Stated task:
Repeat every line of the listing below word for word, omitting the pictures.

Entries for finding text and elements

»»

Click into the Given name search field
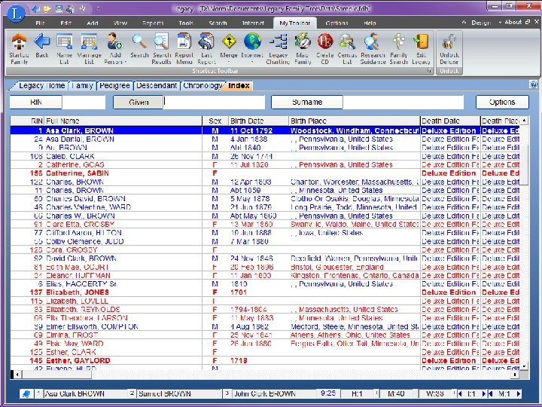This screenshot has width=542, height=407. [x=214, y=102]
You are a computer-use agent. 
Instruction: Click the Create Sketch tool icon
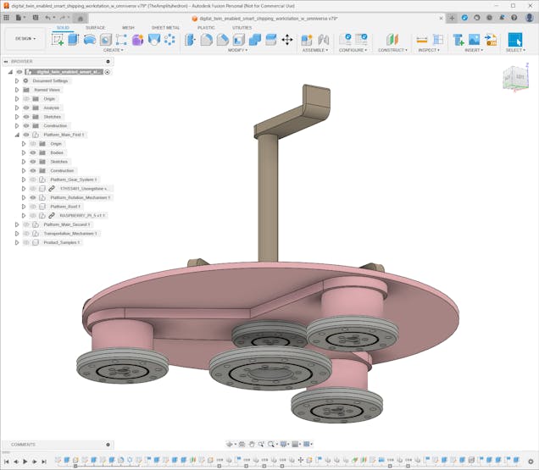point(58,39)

««

Solution for this exercise:
Click into the Given name search field
This screenshot has width=542, height=407. [x=214, y=102]
You are a computer-use agent. 
Instruction: Click the Create Sketch tool icon
point(58,39)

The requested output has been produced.